I would appreciate if someone could help me finding such $$\epsilon$$. Thank you (sorry I don't learn Latex yet).

First of all, let's fix $$X$$ to be the closed unit ball in $$C[0,1]$$. Our task is to show that $$T(X)$$ is not equicontinuous.
Now we need to sort out our quantifiers. We must find an $$\epsilon > 0$$ such that for all $$\delta > 0$$, there exists an $$x \in X$$ and $$t_1, t_2 \in [0,1]$$ such that $$| t_1 - t_2 | < \delta$$ but $$|t_1x(t_1) - t_2x(t_2) | \geq \epsilon$$.
I claim that $$\epsilon = \frac 1 2$$ works. For a given $$\delta > 0$$, I take $$t_1 = 1 - \tfrac{\delta} 2, \ \ \ \ \ t_2 = 1,$$ $$x(t) = \begin{cases} 0 & {\rm if \ } t \leq 1 - \tfrac \delta 2 \\ 1 - \frac{2}{\delta} (1 - t) & {\rm if \ } t > 1- \frac \delta 2 \end{cases},$$
and you'll see that $$| t_1 - t_2 | = \frac \delta 2$$ but $$|t_1 x(t_1) - t_2 x(t_2) | = 1 \geq \epsilon$$.

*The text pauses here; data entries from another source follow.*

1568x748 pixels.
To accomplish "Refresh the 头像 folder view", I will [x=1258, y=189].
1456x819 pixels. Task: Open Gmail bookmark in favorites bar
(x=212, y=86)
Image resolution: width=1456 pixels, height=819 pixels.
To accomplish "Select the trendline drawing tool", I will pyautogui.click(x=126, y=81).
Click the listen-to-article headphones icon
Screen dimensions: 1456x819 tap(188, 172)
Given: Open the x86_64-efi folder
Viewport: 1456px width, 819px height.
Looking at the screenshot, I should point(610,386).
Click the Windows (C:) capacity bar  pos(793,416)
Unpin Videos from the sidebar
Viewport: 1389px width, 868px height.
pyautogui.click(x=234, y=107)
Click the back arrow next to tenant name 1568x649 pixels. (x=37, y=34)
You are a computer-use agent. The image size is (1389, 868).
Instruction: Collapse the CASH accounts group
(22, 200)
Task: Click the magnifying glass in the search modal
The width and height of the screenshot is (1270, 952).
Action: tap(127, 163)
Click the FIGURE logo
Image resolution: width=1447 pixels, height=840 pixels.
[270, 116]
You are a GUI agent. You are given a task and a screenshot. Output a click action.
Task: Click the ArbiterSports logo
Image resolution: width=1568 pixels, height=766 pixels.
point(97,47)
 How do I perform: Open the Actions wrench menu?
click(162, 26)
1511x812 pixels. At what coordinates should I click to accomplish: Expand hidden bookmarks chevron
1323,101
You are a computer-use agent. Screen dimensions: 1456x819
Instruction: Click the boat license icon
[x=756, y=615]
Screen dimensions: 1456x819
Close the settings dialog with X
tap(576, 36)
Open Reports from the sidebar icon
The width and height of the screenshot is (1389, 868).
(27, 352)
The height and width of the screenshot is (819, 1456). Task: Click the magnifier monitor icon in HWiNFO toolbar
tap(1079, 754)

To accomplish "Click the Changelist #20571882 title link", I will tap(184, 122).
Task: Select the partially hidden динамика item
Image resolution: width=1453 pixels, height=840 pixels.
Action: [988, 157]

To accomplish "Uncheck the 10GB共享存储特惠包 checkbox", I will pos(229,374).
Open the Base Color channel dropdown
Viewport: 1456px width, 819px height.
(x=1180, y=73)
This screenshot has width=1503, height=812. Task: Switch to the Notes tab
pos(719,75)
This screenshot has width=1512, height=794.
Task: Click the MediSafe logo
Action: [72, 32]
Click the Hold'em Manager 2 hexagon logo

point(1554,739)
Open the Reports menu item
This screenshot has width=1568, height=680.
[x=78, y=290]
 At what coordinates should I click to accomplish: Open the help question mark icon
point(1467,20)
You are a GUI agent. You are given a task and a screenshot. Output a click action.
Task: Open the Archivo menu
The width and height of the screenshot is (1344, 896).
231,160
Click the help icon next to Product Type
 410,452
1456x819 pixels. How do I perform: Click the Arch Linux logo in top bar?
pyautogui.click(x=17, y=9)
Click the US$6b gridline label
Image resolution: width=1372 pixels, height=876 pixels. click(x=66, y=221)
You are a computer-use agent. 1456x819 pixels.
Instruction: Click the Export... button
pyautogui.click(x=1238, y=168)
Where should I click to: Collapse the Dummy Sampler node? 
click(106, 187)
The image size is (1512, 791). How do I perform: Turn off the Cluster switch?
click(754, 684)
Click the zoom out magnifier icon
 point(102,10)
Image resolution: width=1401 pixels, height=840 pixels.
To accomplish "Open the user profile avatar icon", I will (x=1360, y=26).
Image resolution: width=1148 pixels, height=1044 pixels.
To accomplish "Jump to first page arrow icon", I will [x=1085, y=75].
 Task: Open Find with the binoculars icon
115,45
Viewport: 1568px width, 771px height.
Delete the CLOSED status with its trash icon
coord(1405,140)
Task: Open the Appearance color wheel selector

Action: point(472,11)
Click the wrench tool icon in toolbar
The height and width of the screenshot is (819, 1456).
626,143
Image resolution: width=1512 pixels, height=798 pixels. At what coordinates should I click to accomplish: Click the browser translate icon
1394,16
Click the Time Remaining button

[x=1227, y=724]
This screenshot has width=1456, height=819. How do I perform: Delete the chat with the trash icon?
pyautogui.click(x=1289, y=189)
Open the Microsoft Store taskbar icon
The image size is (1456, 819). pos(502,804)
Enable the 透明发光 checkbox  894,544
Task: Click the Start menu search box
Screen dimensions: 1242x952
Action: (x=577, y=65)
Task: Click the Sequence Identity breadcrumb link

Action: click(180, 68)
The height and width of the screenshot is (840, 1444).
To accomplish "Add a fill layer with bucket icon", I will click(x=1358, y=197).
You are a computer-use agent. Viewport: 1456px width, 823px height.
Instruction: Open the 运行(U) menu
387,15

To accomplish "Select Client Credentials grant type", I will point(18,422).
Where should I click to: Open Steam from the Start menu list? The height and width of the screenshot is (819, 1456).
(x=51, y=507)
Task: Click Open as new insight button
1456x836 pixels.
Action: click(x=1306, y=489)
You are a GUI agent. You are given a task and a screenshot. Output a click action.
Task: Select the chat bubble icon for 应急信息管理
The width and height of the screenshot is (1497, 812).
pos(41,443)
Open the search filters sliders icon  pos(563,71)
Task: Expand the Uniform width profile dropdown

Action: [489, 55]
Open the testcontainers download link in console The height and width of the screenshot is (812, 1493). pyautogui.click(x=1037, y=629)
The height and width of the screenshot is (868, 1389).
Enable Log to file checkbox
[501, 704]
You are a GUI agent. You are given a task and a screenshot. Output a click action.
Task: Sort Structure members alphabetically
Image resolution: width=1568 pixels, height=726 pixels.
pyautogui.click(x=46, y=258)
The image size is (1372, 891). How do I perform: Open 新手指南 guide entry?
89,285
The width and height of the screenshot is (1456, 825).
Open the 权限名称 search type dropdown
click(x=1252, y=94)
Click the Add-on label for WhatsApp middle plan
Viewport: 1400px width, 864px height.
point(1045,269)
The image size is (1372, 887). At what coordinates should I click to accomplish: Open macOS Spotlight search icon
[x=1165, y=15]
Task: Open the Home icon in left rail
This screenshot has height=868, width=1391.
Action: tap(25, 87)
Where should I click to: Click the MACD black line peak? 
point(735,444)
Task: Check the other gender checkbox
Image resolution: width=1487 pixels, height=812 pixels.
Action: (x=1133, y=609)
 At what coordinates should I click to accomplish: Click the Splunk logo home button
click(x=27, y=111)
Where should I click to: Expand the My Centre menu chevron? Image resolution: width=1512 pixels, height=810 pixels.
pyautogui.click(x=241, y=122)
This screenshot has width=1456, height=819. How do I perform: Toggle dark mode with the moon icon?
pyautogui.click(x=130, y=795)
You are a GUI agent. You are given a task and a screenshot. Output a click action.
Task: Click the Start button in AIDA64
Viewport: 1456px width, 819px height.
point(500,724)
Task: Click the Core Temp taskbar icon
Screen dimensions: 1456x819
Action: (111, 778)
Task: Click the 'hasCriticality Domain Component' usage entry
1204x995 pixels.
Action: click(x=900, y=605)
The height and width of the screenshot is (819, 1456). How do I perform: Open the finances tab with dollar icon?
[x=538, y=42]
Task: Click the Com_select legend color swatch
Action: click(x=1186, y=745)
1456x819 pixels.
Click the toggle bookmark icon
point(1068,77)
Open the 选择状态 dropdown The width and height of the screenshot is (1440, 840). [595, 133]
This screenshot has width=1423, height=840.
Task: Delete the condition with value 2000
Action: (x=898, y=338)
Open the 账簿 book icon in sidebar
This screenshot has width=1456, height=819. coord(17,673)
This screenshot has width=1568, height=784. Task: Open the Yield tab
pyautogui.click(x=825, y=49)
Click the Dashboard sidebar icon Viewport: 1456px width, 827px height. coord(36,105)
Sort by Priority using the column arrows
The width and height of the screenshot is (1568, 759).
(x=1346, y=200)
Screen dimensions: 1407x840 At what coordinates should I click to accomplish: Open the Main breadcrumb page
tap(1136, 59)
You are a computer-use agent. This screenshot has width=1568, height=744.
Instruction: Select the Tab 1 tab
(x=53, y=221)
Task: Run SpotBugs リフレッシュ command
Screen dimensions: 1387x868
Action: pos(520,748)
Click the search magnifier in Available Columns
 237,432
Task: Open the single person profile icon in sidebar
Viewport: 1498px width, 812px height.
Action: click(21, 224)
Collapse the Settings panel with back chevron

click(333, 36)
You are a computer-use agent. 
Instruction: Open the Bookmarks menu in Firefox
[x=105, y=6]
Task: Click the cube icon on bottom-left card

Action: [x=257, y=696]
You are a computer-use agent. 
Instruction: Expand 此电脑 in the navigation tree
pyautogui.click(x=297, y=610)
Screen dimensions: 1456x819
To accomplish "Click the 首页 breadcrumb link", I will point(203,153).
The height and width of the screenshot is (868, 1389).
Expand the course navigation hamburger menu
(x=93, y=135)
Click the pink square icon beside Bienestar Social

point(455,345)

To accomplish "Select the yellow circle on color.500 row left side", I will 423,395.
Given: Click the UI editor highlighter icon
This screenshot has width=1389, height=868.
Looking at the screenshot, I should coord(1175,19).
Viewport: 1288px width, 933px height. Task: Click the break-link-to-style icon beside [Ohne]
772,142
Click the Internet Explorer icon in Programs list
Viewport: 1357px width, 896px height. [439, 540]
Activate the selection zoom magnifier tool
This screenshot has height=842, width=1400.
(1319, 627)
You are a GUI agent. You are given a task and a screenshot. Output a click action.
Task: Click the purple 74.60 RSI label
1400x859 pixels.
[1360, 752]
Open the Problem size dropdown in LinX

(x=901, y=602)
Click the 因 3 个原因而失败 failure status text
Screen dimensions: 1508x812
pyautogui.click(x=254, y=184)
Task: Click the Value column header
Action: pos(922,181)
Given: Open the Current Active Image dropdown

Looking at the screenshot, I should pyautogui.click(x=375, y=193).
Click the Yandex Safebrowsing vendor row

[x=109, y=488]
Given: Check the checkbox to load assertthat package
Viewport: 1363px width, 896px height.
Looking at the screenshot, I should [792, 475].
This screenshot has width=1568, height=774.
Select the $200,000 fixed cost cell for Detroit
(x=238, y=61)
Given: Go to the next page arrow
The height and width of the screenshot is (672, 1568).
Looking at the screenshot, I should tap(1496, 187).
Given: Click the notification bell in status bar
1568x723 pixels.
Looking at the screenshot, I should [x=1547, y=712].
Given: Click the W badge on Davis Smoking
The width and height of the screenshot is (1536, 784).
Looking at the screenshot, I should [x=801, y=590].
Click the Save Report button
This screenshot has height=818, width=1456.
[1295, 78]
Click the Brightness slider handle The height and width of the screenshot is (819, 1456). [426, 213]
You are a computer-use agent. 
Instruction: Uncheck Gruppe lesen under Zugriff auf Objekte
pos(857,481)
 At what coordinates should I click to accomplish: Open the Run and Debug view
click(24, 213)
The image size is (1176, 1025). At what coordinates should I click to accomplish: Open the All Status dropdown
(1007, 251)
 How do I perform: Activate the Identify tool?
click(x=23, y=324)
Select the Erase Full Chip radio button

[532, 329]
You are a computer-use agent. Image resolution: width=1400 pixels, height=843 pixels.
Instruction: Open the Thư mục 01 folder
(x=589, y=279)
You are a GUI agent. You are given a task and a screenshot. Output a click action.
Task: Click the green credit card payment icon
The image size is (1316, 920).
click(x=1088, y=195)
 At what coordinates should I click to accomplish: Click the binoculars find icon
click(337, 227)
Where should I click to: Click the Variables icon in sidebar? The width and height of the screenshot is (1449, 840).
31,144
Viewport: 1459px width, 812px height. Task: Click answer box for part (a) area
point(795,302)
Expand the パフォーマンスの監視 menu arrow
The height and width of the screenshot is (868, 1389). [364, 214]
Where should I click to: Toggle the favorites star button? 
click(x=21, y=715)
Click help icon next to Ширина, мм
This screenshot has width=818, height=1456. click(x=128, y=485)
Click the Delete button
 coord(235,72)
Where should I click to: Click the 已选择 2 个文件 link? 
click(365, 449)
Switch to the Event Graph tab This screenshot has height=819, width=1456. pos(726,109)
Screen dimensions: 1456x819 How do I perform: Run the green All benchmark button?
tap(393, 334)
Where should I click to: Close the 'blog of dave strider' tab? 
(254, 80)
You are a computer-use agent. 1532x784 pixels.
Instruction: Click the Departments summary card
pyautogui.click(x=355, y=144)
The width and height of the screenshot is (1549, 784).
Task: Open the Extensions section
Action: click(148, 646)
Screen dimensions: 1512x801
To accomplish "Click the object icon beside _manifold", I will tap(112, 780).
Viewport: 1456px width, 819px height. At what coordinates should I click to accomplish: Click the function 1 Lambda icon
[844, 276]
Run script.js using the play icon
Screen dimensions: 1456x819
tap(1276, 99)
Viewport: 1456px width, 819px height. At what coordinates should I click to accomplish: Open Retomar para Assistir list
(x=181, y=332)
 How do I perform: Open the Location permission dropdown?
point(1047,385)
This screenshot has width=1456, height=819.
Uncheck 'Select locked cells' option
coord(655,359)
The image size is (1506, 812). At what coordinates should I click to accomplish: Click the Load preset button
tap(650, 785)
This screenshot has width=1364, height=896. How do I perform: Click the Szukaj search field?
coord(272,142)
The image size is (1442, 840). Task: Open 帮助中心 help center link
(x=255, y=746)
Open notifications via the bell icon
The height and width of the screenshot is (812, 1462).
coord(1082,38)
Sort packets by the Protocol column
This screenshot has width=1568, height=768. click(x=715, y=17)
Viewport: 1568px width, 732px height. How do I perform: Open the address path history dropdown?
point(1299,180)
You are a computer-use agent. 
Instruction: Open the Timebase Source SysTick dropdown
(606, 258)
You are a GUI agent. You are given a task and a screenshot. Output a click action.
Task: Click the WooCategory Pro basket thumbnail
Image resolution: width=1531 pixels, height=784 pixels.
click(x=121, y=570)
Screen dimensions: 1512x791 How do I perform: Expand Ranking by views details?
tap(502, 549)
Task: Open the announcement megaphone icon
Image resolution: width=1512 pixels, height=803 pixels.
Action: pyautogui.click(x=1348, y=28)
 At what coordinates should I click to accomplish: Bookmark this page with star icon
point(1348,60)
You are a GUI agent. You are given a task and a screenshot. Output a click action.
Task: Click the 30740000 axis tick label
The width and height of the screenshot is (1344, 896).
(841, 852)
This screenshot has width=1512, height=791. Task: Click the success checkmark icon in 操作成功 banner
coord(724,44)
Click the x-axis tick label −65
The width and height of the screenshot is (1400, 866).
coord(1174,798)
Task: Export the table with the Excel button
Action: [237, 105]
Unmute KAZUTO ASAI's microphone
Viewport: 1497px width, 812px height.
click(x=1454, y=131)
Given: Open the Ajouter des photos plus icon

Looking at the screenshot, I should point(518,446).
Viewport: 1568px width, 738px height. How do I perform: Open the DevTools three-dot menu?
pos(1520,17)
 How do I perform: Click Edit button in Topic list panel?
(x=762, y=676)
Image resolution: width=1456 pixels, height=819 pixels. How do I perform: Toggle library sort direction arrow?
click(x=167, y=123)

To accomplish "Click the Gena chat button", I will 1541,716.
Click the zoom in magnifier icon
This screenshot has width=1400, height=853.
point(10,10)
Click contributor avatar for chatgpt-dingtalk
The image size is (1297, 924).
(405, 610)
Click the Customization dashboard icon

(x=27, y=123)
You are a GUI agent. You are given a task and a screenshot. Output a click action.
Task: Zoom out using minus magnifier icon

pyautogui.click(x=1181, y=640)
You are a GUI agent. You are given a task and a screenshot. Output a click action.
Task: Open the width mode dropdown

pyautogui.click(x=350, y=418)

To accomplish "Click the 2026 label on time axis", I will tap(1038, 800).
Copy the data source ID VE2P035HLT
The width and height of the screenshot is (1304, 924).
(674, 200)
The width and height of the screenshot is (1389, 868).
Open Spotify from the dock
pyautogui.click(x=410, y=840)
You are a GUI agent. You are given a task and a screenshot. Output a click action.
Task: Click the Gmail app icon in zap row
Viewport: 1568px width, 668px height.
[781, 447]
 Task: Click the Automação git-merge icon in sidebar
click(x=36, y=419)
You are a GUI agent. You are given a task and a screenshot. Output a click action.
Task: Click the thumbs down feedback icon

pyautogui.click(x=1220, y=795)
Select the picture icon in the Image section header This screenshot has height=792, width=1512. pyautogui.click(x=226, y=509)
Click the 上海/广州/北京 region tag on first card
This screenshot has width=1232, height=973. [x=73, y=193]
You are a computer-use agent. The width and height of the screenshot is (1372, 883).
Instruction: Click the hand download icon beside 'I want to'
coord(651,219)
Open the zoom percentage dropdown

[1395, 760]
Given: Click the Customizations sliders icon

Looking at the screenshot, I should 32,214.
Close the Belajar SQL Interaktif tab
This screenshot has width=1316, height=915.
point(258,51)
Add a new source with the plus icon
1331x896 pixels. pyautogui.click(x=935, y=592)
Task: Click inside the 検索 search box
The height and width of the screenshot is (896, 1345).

Let $$B$$ be the unit ball of $$C[0,1]$$ endowed with the uniform norm. We have to prove that there exists a positive $$\eta$$ such that for all $$\delta$$, $$\sup_{x\in B}\sup_{\left\lvert u-v\right\rvert\lt\delta}\left\lvert Ax(u)-Ax(v)\right\rvert\gt \eta.$$ Using the beginning of the computation mentioned in the opening post, namely, $$|Ax(u) - Ax(v) |=|ux(u) - vx(v) |=|x(u) (u-v) +v(x(u) - x(v)) |\gt\left\lvert v\left(x(u)- x(v)\right)\right\rvert -\delta,$$ we get that $$\sup_{x\in B}\sup_{\left\lvert u-v\right\rvert\lt\delta}\left\lvert Ax(u)-Ax(v)\right\rvert\geqslant \frac 12 \sup_{x\in B}\sup_{\left\lvert u-v\right\rvert\lt\delta,u,v\geqslant 1/2}\left\lvert x(u)-x(v)\right\rvert -\delta.$$ It is possible to prove that $$\sup_{x\in B}\sup_{\left\lvert u-v\right\rvert\lt\delta,u,v\geqslant 1/2}\left\lvert x(u)-x(v)\right\rvert=2$$ by taking functions of the form $$x\mapsto \sin\left(2\pi x/\delta\right)$$.